We’ve all seen countless “best practice” lists that are designed to excite and motivate brands to reach new levels of success with their product promotions. While these lists are no doubt helpful, the fact is that up to 75% of brands are still left in the red at the end of their promotional campaigns. For many teams, that’s because no number of best practices will truly make a difference if you still have some of your worst practices in place.
In this article, we go over some of the worst practices that are stealthily holding your team back from reaching your promotion execution goals. Once your team is able to get these under control, the best practices you’ve been implementing with little to no success will finally be able to take you to the next level.
1. Waiting Too Long to Check In
In the days and weeks leading up to a promotion, it can sometimes feel like every waking moment is spent focusing on launch day. Once the promotion begins, however, that level of interest and dedication by the team is redirected to look towards the next big project. While keeping the ball rolling is important, teams do themselves a disservice by not investing more into the initial phase following a promotion’s launch.

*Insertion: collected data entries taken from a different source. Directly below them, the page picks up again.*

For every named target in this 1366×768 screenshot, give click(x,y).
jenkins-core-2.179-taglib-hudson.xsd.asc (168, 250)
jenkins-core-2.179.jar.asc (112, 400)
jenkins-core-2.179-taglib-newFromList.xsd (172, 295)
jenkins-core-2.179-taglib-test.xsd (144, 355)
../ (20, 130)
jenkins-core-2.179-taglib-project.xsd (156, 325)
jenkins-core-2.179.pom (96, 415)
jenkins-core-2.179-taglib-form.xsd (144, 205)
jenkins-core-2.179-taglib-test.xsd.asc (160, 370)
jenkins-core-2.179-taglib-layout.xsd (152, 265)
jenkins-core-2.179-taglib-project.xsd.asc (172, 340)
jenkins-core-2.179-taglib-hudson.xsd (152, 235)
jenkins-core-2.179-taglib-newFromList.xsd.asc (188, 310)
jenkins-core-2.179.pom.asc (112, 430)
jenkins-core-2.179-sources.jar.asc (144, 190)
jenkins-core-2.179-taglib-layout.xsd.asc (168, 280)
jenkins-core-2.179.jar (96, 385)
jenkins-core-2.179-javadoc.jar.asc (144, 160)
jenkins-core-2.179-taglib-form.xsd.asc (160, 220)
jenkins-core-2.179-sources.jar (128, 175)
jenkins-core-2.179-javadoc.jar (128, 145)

The truth is, the first few days and weeks after you launch a promotion are arguably the most crucial to overall success, so taking a hands-off approach doesn’t make much sense. Still, many brands wait weeks before returning to stores and auditing promotion compliance, costing them valuable time to make corrections should anything be awry. Even those brands that follow up on promotions right away often don’t have the tools they need to generate and analyze compliance reports before it is too late. The result? Nearly 55% of promotions fail to have an impact on sales as brands wait up to 12 weeks to find out about noncompliance issues that should’ve been addressed in week one.

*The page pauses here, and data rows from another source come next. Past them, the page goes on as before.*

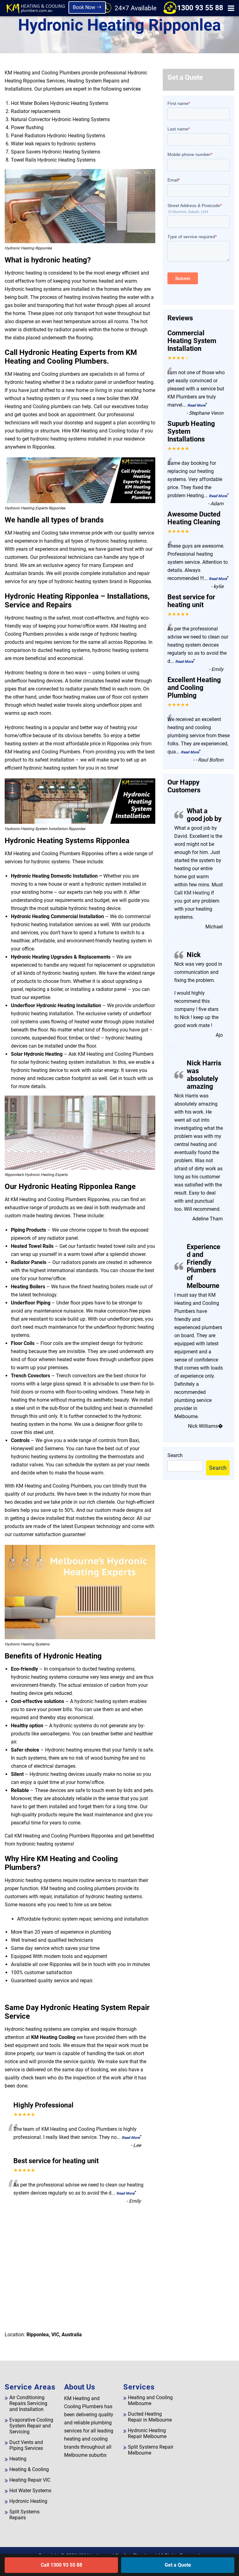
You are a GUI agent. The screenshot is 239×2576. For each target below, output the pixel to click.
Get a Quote (178, 2565)
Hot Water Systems (30, 2490)
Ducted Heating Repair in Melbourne (150, 2417)
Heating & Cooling (29, 2469)
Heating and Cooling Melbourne (150, 2400)
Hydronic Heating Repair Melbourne (147, 2433)
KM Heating (196, 893)
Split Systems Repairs (24, 2515)
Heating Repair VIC (29, 2480)
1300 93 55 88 (200, 8)
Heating (17, 2459)
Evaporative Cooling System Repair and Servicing (31, 2426)
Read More (131, 2137)
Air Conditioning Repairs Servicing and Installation (28, 2403)
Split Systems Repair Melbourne (150, 2450)
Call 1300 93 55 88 (61, 2565)
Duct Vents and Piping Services (26, 2445)
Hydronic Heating (28, 2501)
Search (175, 1455)
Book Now (84, 7)
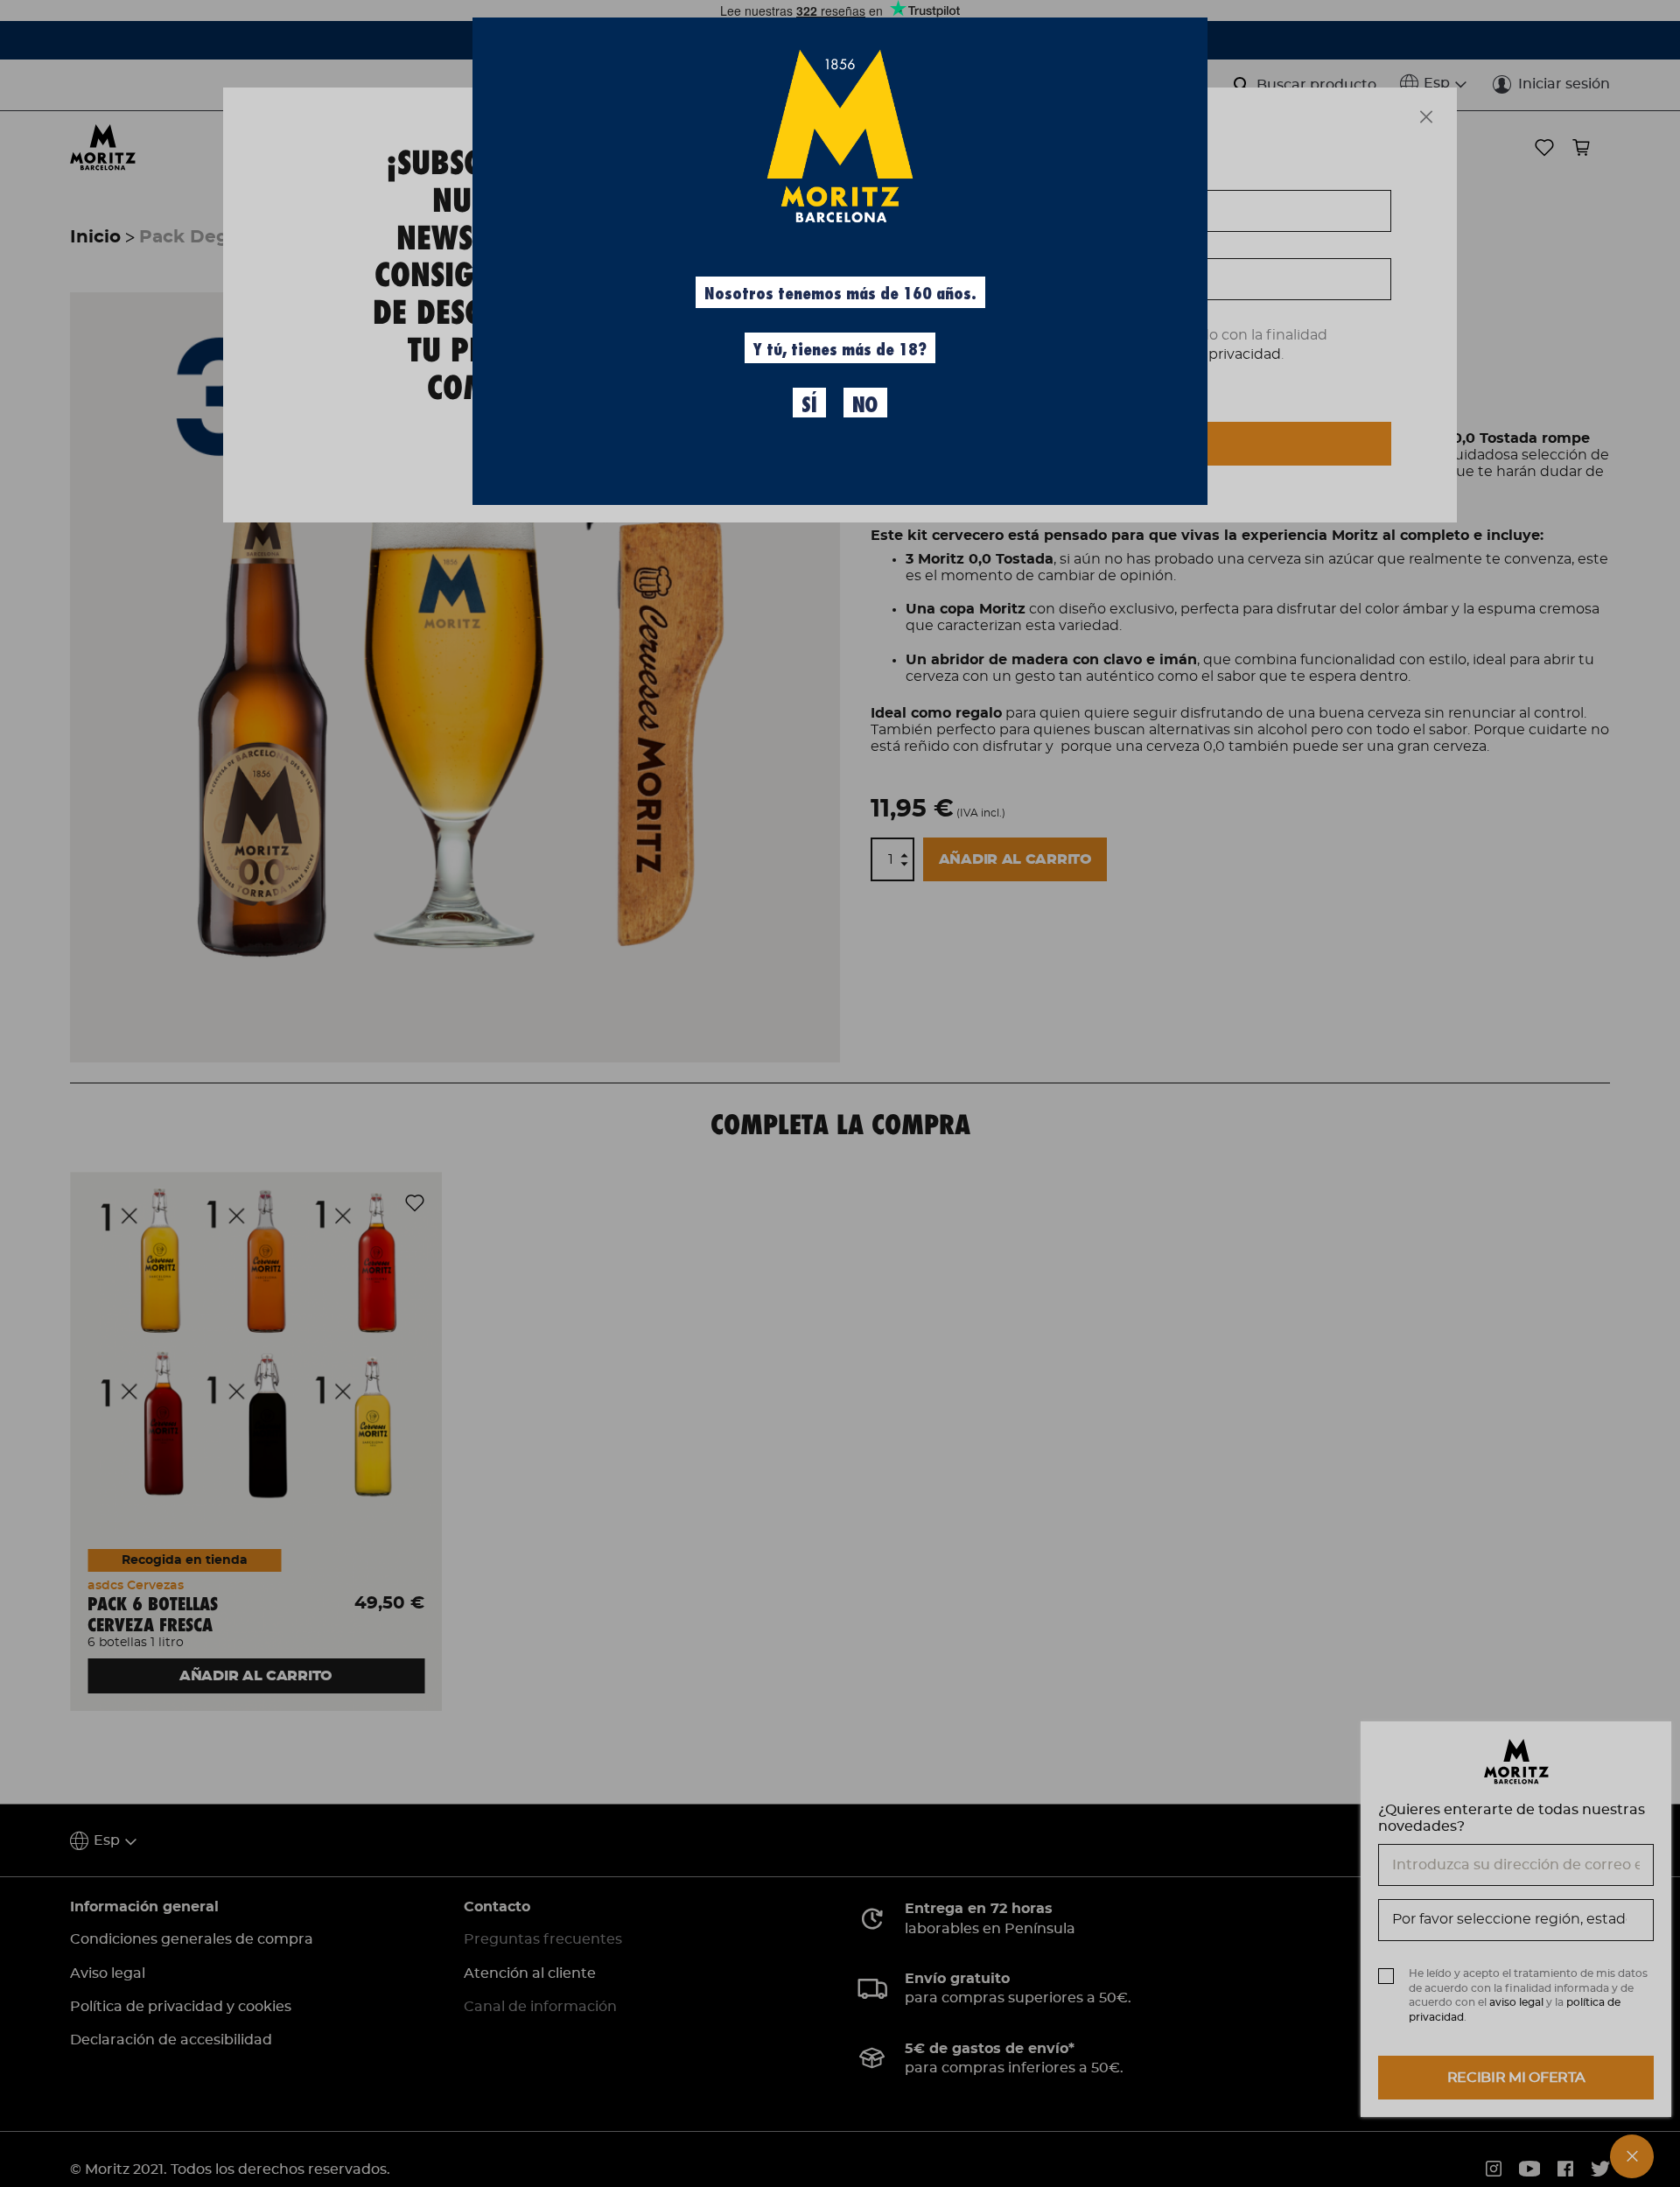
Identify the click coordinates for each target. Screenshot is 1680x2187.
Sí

2. Overlooking Available Data
Another way brands could be losing money on their promotions is by not taking advantage of the data available to them. On top of the data your team directly collects from store visits, you are likely paying for store-level sales data from your retailers or industry-wide data from syndicated sources. If so, you should be looking at those sales trends every day while a promotion is running.
If you aren’t closely monitoring both internally and externally sourced data, it is likely that promotion compliance issues will fall through the cracks. For example, many brands monitor their point-of-sale data to check sales against expected promotional lifts. But if you only monitor your POS data monthly, it may be too late by the time you send your reps to dig in on underperforming stores.

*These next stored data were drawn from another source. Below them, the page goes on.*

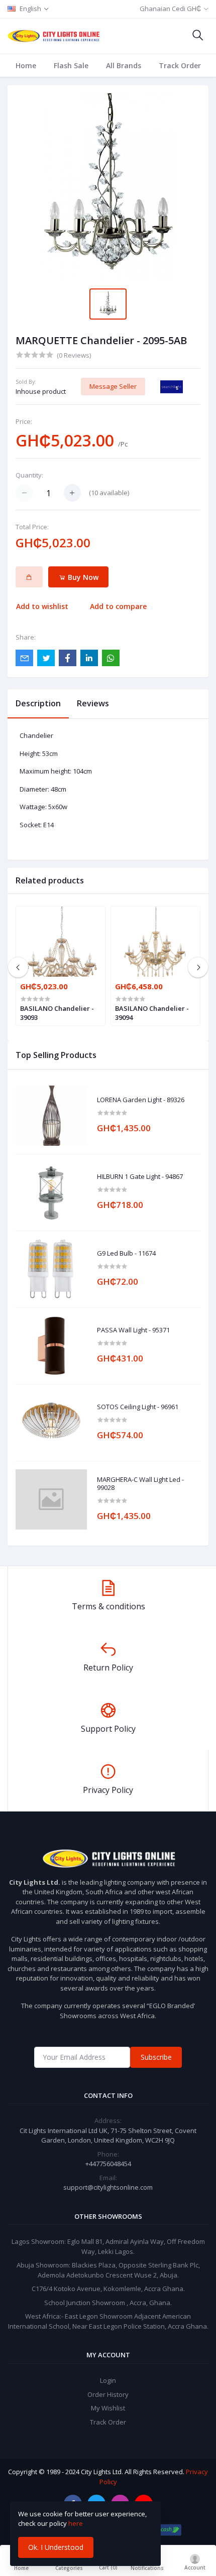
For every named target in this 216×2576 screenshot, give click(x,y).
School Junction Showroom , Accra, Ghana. (108, 2302)
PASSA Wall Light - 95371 (133, 1330)
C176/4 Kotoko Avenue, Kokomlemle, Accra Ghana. (108, 2288)
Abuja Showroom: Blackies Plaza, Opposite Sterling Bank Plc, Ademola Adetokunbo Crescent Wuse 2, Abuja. (108, 2270)
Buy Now (82, 577)
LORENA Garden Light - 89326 (140, 1100)
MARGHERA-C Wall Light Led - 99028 (140, 1483)
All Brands (123, 65)
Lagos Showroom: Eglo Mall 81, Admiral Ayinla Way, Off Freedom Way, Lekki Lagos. (108, 2246)
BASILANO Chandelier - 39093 (57, 1013)
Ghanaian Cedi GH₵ (170, 8)
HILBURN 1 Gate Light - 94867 (140, 1177)
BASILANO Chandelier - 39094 (152, 1013)
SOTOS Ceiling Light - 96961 (137, 1407)
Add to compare (118, 606)
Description (38, 703)
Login (108, 2380)
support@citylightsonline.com (108, 2187)
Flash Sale (71, 65)
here (75, 2523)
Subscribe (156, 2057)
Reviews (93, 703)
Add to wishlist (42, 606)
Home (26, 65)
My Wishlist (108, 2407)
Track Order (180, 65)
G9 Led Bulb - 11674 (126, 1254)
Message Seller (113, 386)
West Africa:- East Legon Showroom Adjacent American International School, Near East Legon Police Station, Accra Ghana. (108, 2321)
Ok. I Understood (55, 2547)
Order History (108, 2394)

For all you know, a store employee may have accidentally stocked your promo display with your competitor’s item in the first two weeks, eating up your potential sales lift. However, since you didn’t review the data until one month in, store employees may have fixed the display by the time your reps are dispatched, leaving them with no idea as to why the promotion performed so poorly. That is why frequent monitoring of all of the data available to you is critical to a successful promotion.
3. Not Reading the Fine Print
A final way brands unnecessarily lose money on their promotions is by glazing over the details of their promotion contracts. While we all are guilty of saying we’ve read the terms and conditions after barely glancing at them, when it comes to trade promotion contracts it is in your best interest to make sure your reps read all of the fine print.
In your trade promotion contract, there are details about everything the promotion entails: the duration of the promotion, the pricing of the products, the location of the display -- it’s all in there. But just as we all are prone to simply passing over these details, so might be the retail partner you’re working with. That is why it is vital for your team to have full knowledge of everything the contract contains, because a retailer may violate some of those terms without even knowing it.
For example, a retailer may not realize that for the duration of your promotion, you are supposed to have exclusivity. When you dispatch reps to the store, they have a list of items to check up on -- if they are abreast of the details of your contract, exclusivity should be one of those items. With this in mind, the rep is able to do more than simply make sure your product is displayed correctly on the shelf; they can address the violation with the retailer and potentially receive a future credit or an extension on the promotion as a restitution.
To sum everything up, your best practices won't produce top results if you are limiting yourself by committing these worst practices. By staying on top of in-store conditions, fully analyzing data, and ensuring your entire team is aware of the conditions of your promotions, you’ll finally be able to reap the rewards of the best practices you’ve put into place.